For the first time, Twitter called tweets from Donald Trump “potentially misleading” — a decision that prompted the president to accuse the social media platform of election meddling.
On Tuesday, Twitter highlighted two of Trump’s tweets that falsely claimed mail-in ballots would lead to widespread voter fraud, appending a message the company has introduced to combat misinformation and disputed or unverified claims.
“Get the facts about mail-in ballots,” read the message beneath each tweet. It linked to a curated fact-check page the platform had created filled with further links and summaries of news articles debunking the assertion.
Twitter said the move was aimed at providing “context” around Trump’s remarks. But Twitter’s unprecedented decision is likely to raise further questions about its willingness to consistently apply the label to other Trump tweets that have been deemed misleading by third parties, particularly as the president has lobbed baseless allegations against former Rep. Joe Scarborough regarding the death of a congressional staffer years ago.
Trump’s allegations draw on a discredited conspiracy theory claiming, without evidence, that Scarborough played a role in the 2001 death of then-staffer Lori Klausutis. The reckless claims are undermined by the official autopsy, which found Klausutis had an undiagnosed heart condition. That history was painfully recounted in a letter written last week by Klausutis’s husband, Timothy, to Twitter CEO Jack Dorsey. In the letter, which became public on Tuesday, Timothy Klausutis pleaded with Dorsey to remove Trump’s tweets.
“I’m asking you to intervene in this instance because the President of the United States has taken something that does not belong to him — the memory of my dead wife — and perverted it for perceived political gain,” Klausutis wrote.
When asked by CNN’s Dana Bash on Tuesday about whether social media companies should take action against Trump for pushing conspiracy theories that a critic committed murder, Democratic presidential candidate Joe Biden said: “I’m of the view that social media companies have to reexamine whether or not — for example, if you put something out saying that — that same outlandish thing that the president thinks … they should say it’s not true.”
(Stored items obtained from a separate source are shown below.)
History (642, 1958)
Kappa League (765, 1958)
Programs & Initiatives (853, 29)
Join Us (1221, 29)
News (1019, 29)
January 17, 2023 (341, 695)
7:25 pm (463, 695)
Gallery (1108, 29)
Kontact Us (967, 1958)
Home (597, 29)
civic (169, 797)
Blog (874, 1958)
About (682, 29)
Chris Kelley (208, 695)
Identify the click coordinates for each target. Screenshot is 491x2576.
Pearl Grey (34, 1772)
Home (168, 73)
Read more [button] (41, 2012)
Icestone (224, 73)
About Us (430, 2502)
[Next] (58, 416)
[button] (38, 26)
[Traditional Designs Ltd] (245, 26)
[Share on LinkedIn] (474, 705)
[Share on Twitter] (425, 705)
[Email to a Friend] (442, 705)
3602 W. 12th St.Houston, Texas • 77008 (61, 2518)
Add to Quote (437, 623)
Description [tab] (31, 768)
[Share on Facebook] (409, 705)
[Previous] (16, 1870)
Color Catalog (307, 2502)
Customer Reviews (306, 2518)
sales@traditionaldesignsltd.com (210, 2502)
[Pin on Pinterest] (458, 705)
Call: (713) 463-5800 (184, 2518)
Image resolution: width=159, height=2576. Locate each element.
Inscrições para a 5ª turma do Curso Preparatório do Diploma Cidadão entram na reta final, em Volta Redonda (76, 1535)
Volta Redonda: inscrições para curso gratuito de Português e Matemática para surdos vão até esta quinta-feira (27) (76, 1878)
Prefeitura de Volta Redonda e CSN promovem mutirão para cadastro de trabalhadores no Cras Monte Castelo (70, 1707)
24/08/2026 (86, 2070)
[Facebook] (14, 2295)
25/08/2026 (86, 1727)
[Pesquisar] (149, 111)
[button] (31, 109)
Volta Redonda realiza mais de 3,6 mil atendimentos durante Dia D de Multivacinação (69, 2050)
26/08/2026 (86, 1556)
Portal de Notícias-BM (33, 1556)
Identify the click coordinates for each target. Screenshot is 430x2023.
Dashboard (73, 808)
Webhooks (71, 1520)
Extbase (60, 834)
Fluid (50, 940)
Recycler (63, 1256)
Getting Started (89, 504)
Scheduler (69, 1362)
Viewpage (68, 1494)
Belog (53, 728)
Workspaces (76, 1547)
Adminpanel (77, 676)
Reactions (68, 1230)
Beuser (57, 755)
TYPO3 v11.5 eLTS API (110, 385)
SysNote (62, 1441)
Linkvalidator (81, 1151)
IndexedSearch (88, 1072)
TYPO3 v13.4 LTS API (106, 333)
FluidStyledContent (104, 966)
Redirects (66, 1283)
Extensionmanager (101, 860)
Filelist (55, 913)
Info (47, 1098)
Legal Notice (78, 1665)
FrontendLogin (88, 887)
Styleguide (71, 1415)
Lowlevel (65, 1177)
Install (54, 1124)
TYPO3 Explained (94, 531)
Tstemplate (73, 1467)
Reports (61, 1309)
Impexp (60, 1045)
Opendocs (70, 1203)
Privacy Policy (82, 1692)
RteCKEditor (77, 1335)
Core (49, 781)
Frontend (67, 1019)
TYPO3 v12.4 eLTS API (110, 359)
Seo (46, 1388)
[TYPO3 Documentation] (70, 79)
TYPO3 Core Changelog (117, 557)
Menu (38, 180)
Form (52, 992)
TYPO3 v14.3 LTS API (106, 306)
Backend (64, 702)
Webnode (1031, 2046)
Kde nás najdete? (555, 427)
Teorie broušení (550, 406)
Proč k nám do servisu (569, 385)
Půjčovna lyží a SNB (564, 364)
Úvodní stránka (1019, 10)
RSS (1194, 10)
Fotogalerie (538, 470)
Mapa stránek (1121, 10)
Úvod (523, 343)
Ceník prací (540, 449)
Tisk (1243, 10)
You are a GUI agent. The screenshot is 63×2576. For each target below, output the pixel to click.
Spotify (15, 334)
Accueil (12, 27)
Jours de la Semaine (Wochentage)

Shortly after the labels were applied, Trump took to Twitter to claim the company “is interfering in the 2020 Presidential Election” and “stifling FREE SPEECH.” He added that he “will not allow it to happen!”
Twitter declined to comment on Trump’s claims.
Twitter said Tuesday that Trump’s tweets about mail-in voting did not violate the company’s rules because they don’t explicitly discourage people from voting. But, the company said, the label offers context surrounding Trump’s claims.
“These Tweets (here and here) contain potentially misleading information about voting processes and have been labeled to provide additional context around mail-in ballots,” Twitter spokesperson Katie Rosborough told CNN Business in an email. “This decision is in line with the approach we shared earlier this month.”
Rosborough confirmed that this marks the first instances in which Twitter has labeled any Trump tweet as potentially misleading.
Twitter’s actions quickly led to criticism from some of its users, however, who said the measures did not go far enough. Some faulted Twitter for not explicitly saying in the label that Trump’s tweets contained false information; other users said the company should have used a larger font size.
The instant feedback highlights how Twitter, which has long grappled with how to address Trump’s tweets, may now find itself under even greater pressure than before to act in a consistent and transparent manner.
The White House did not immediately respond to a request for comment.